Like the decision to catch my father by his shoulder.
The old man slumps, held upright by my metal fingers. His chin falls to his chest and his face is lost in strands of brown-gray hair. I have saved him from falling into a sharp patchwork of tools that lie scattered around my legs. This low room is a workshop, lit by a tilting confusion of candles placed on every surface. Splintery wooden beams stripe the ceiling, and the room stretches beyond the light and into warm darkness. A patchwork of desks and tables are arrayed in groups. Some are empty, but most are piled high with scraps of metal, twists of rope, wooden bowls filled with unknown substances, fouled spoons, and all manner of glass vials and tubes.
Somehow, the knowledge of this workshop is in me.
Half-formed body parts are sprawled among the clutter. Chunky torsos filled with fine gears, supported by whalebone ribs and riddled with India rubber veins. This place is a workshop . . . and a womb.
Sitting up, I gently lay the old man over an empty desk.
Now, I see that I am spread out on a long wooden table. Nearby, the doll-thing smiles sightlessly in the darkness, continuing to write. Her pen scratches audibly as she covers a piece of stiff paper with ink scrawls.
She and I are kin.
My shape is that of a man. Long golden legs, glowing dully as light winks from hundreds of rivets. My skin is made of bands of a beaten, gray-gold metal, fastened to a solid frame. Through narrow gaps in the tops of my thighs, I see a row of braided metal cables pulled to tension, wrapped around circular cogs.

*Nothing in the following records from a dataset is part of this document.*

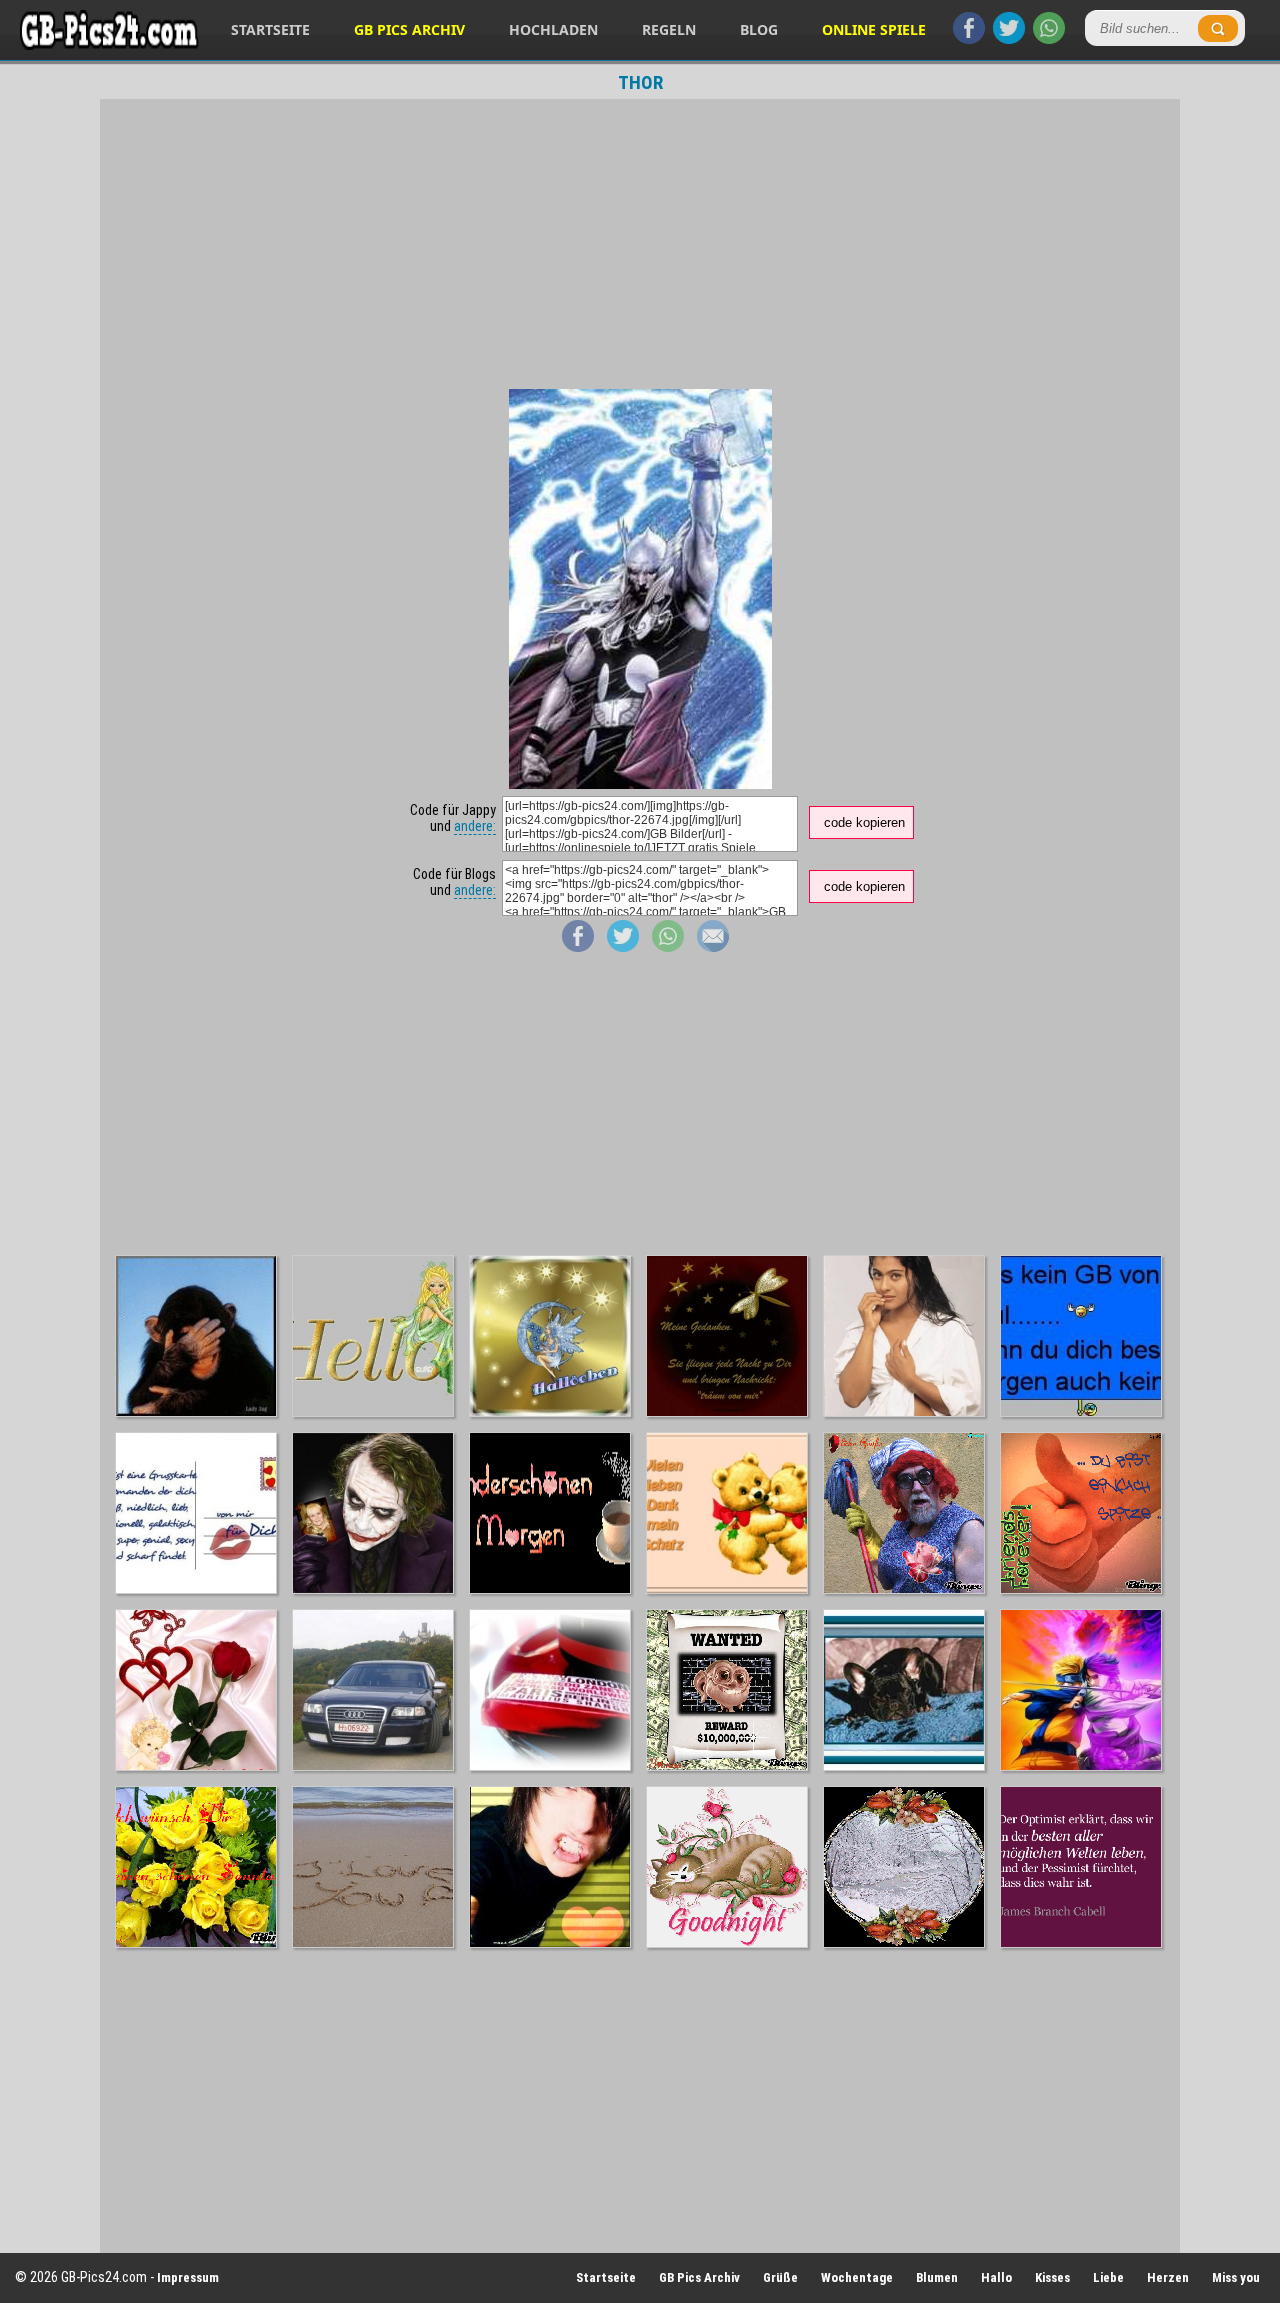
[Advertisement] (640, 244)
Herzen (1168, 2277)
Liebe (1108, 2277)
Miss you (1236, 2277)
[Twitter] (1009, 39)
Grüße (780, 2277)
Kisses (1052, 2277)
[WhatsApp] (1049, 39)
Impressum (188, 2277)
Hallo (996, 2277)
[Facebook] (969, 39)
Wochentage (857, 2277)
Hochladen (553, 29)
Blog (759, 29)
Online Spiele (874, 29)
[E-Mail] (713, 947)
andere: (475, 826)
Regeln (669, 29)
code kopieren (864, 822)
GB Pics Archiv (409, 29)
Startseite (270, 29)
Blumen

When I move, I hear the clockwork sound again.
“Hello?” murmurs the old man. “My son?”
Gnarled fingers wrap over my golden wrist. Faintly, I can feel the heat inside his hands. I sense that he is full of warm blood, carrying energy around his body. His skin is not like mine. Nor his heart. There is no blood within me. My father and I are not alike. He is a man, and I am something else.

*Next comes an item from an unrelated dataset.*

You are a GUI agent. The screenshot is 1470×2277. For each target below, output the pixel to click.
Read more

“Oh, you are alive,” he says. “Finally, you are here.”
“Who are you?” I ask, releasing him.
“I am Fiovanti Favuri Romanti Cimini, although you may call me Favo. I am last mechanician to the Tsar Peter Alexyovich. Practicioner of the ancient art of avtomata and keeper of its relics. Successor to the great alchemists who came and went before history. Knower of secrets from the past and from the future. And, if you will believe the Tsar’s wife, Empress Catherine Alexeyevich . . . I am a devil.”
“Last mechanician?”
“Ten years ago, the Emperor secretly visited the Netherlands, England, Germany, and Austria. He recruited hundreds of shipbuilders, artists, and mechanicians. To one group of us, he gave a special task. Given an extraordinary artifact from the past, we were told to build . . . you. But the Empress never saw the promise. And it has been so long. The rest of my group has already been sent east to exile. I am the last, toiling alone in the dark and cowering in fear from her.”

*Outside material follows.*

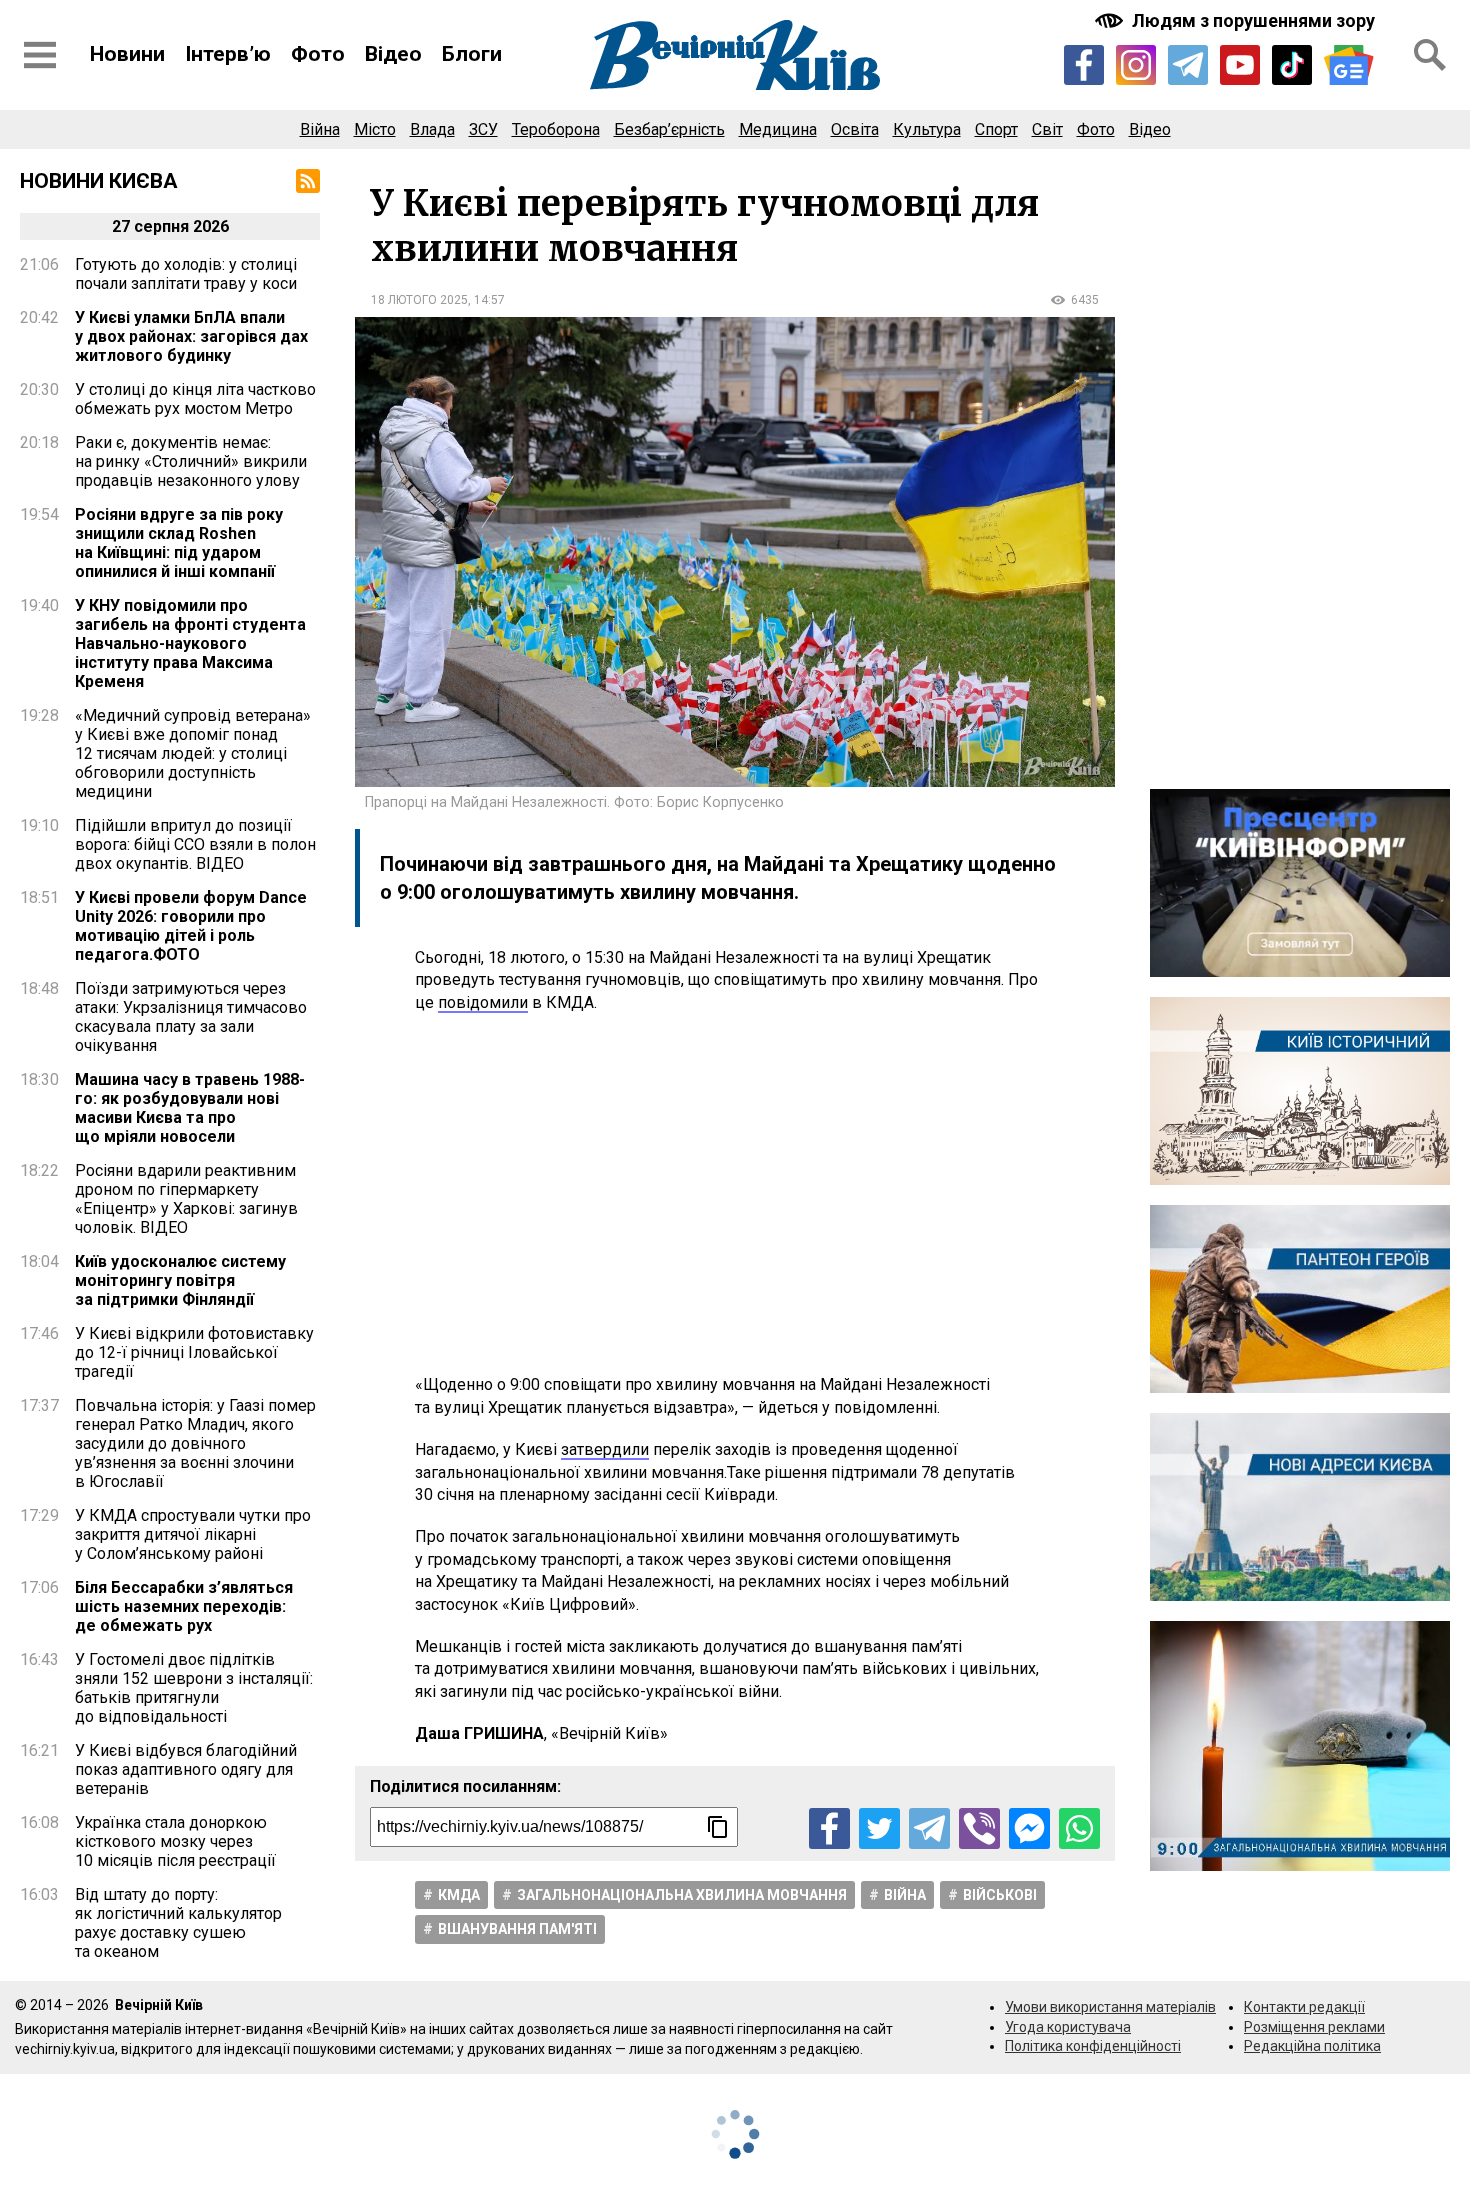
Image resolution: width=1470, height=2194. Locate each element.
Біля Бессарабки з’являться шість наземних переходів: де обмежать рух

Spittle flies from his lips in the twilight.
“But you are here now,” he says, snatching a small hammer from the table. “Look at you! Talking! Can you see me? Tell me what you see!”
“A room. A man. Machines.”
“Concise,” he says, tapping my chest lightly and listening. “Perfect. The mixture was perfect. The old texts were right. The relic is working . . . ”
The old man makes no sense. Putting my gauntlet-like hands out, I clench my fists and feel the hard metal of my fingers. Squeezing, I push to the tolerance of my strength—until I can feel the gears in my hands straining. I swing my legs off the workbench and my wooden heels scratch the floor.
I stand, the top of my head nearly brushing the low ceiling.
Favo enters the darkness. In a moment he returns, his arms wrapped around a tall golden panel. The beaten-brass mirror groans as he drags it over the dusty wooden floor. The panel seems to glow in the candlelight. He props himself against it—holding the long rectangle before me—then stops and stares.